◆ **DIRECTIONS FOR THIS TASK**:
Setting aside any pictures, reproduce the data exactly.
BEGIN
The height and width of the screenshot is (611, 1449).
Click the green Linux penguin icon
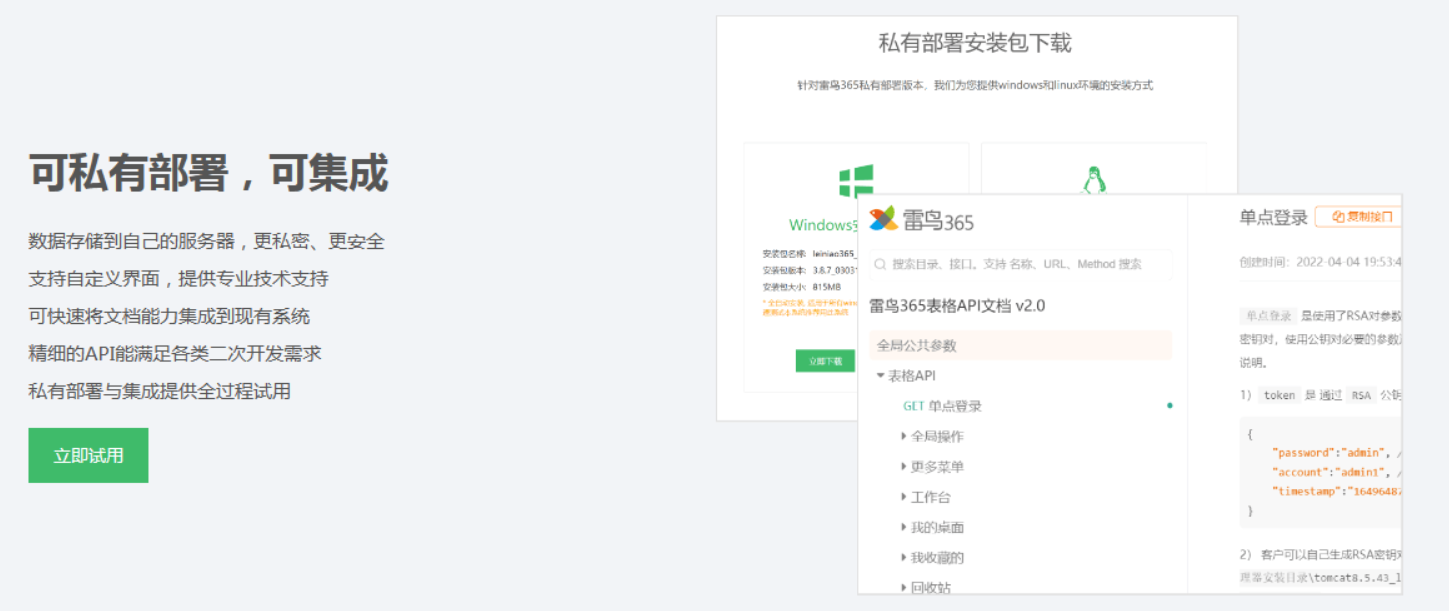1092,181
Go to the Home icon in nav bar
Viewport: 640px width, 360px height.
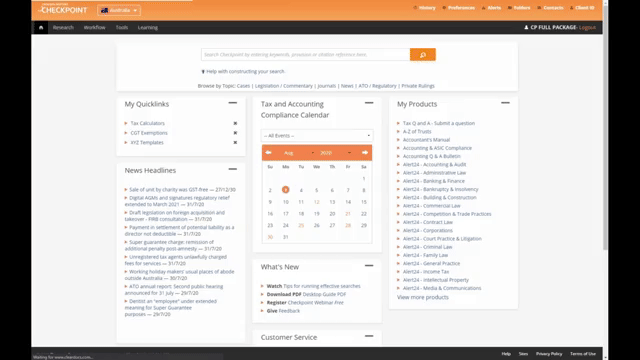tap(41, 27)
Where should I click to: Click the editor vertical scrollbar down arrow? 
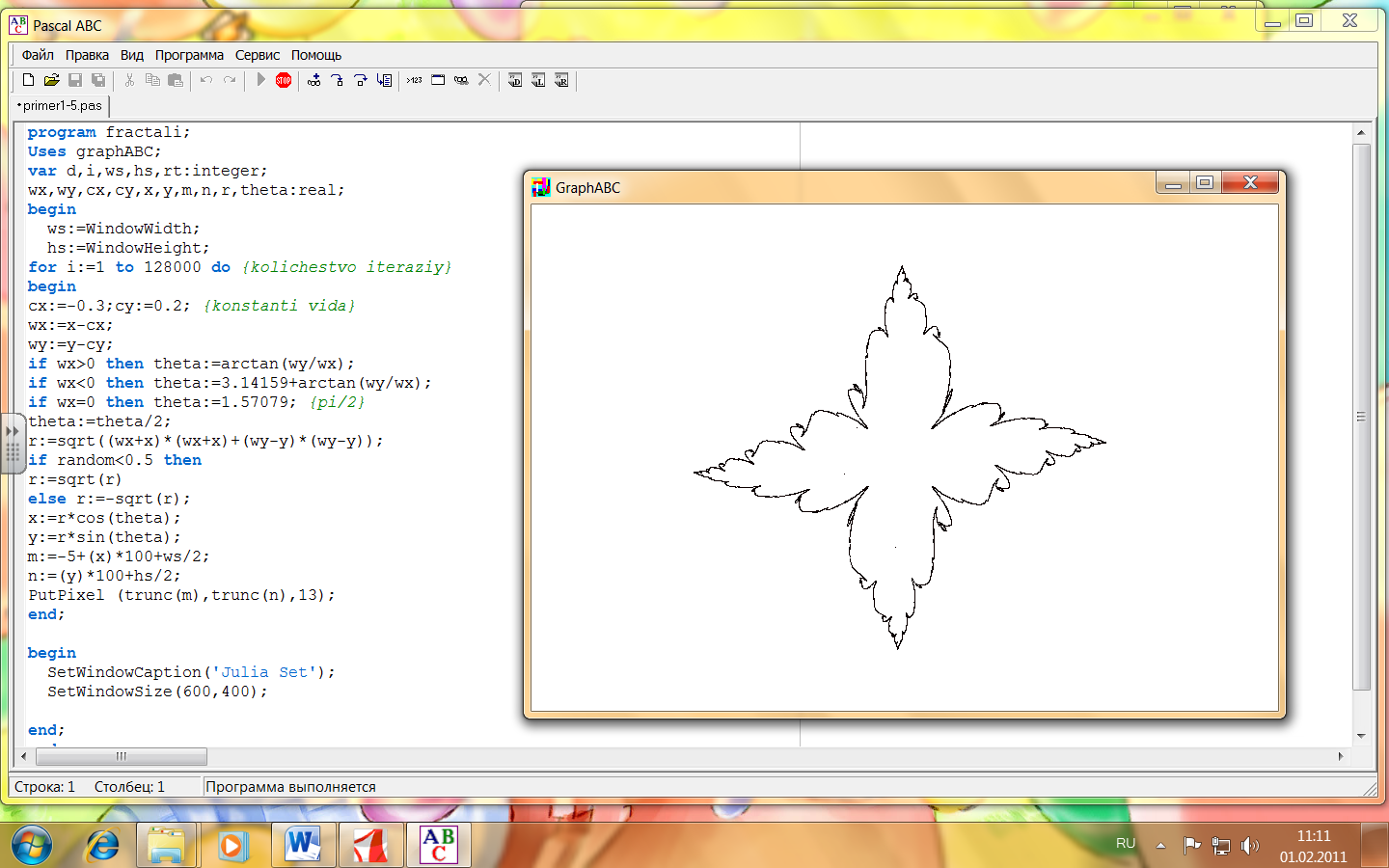(1361, 736)
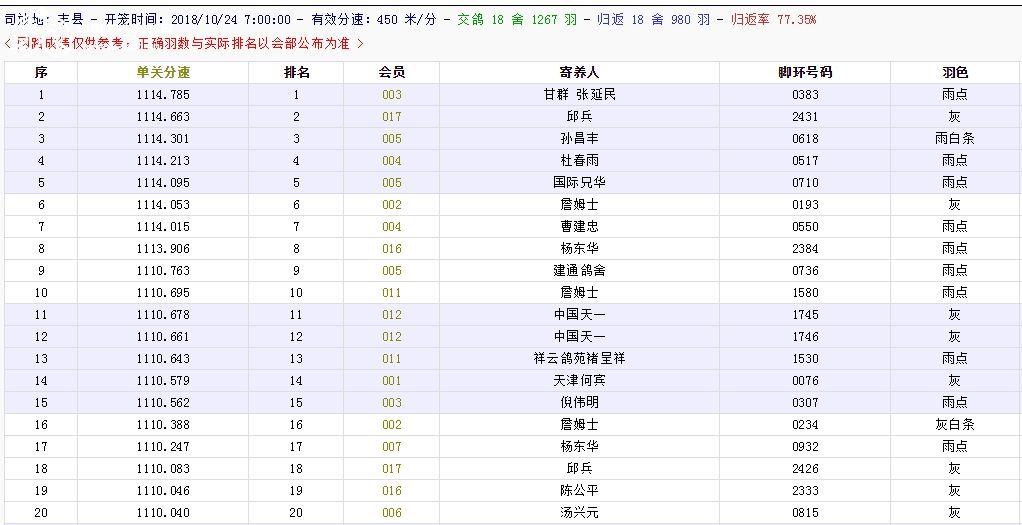This screenshot has height=525, width=1022.
Task: Click the 羽色 column header
Action: click(954, 73)
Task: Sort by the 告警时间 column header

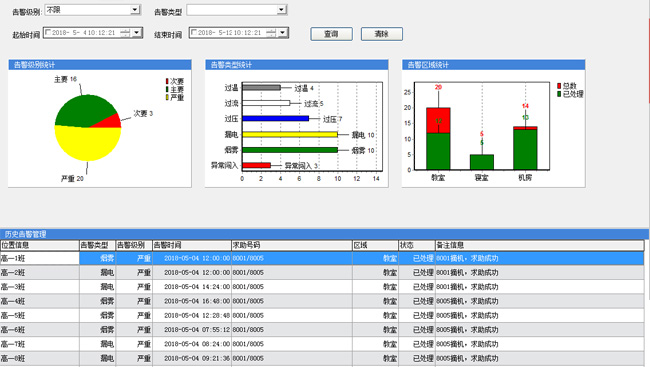Action: (192, 245)
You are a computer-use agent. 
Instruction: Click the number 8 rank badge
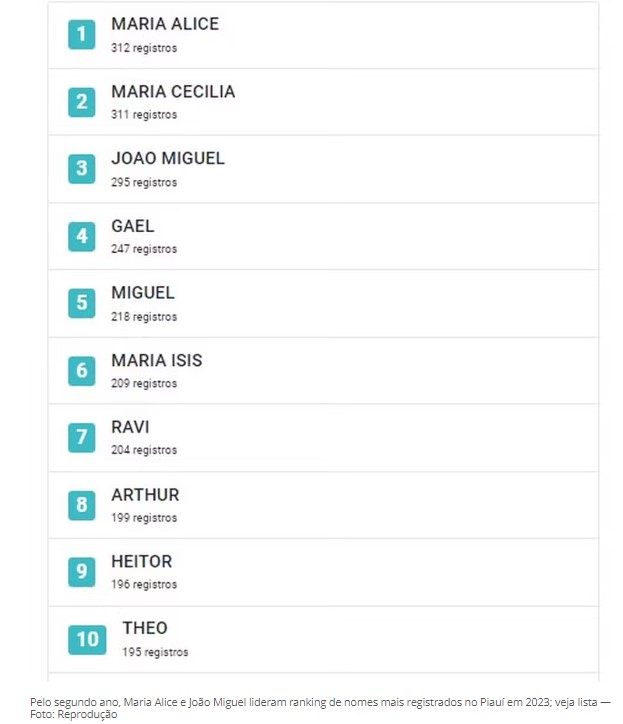point(82,505)
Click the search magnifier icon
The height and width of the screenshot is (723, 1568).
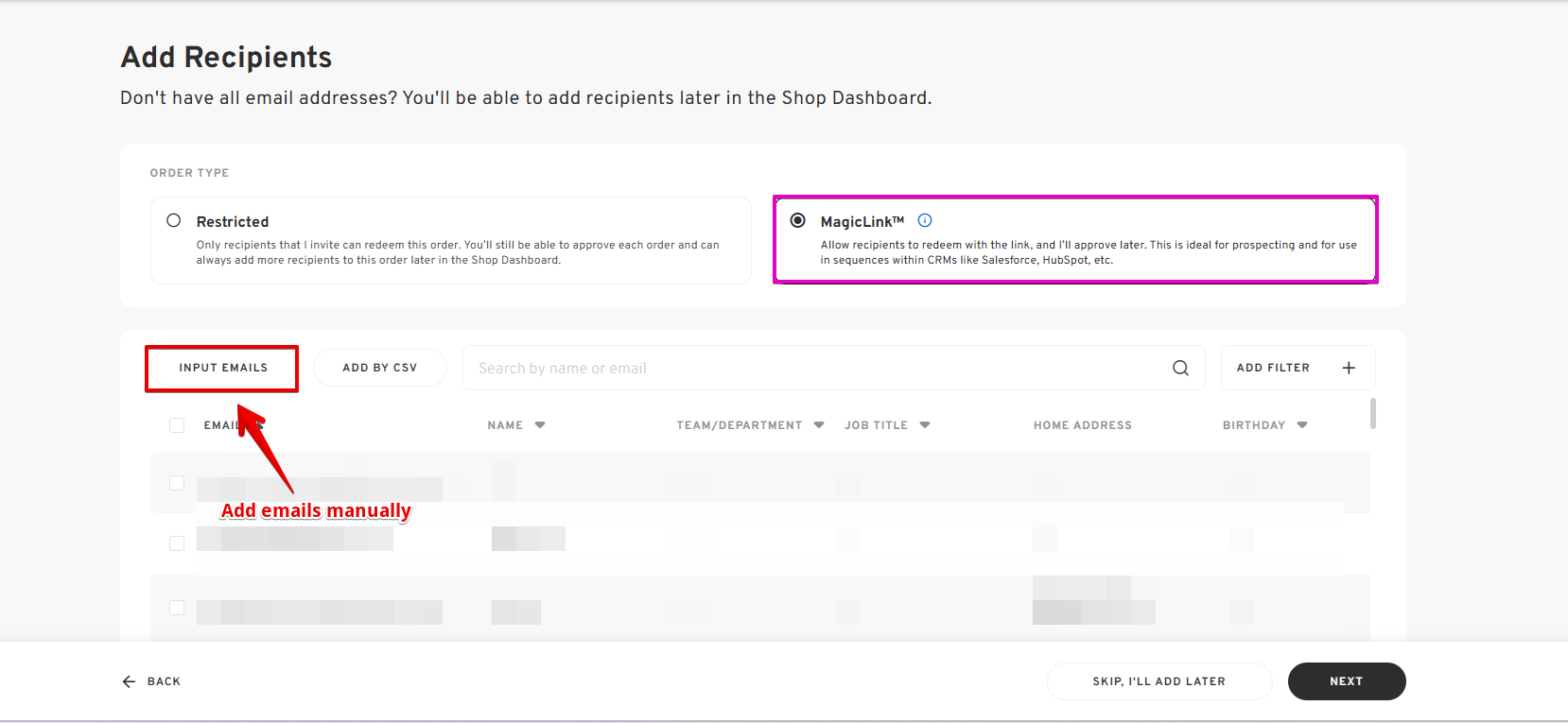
END
◆ **RESULT BELOW**:
The height and width of the screenshot is (611, 1449).
Click the green Linux penguin icon
1092,181
Go to the Home icon in nav bar
Viewport: 640px width, 360px height.
tap(41, 27)
Where should I click to: Click the editor vertical scrollbar down arrow? 
(1361, 736)
This screenshot has height=525, width=1022.
Task: Click the 羽色 column header
Action: click(954, 73)
Task: Sort by the 告警时间 column header

Action: (192, 245)
You are a computer-use agent. 
Instruction: Click the number 8 rank badge
point(82,505)
Click the search magnifier icon
The height and width of the screenshot is (723, 1568).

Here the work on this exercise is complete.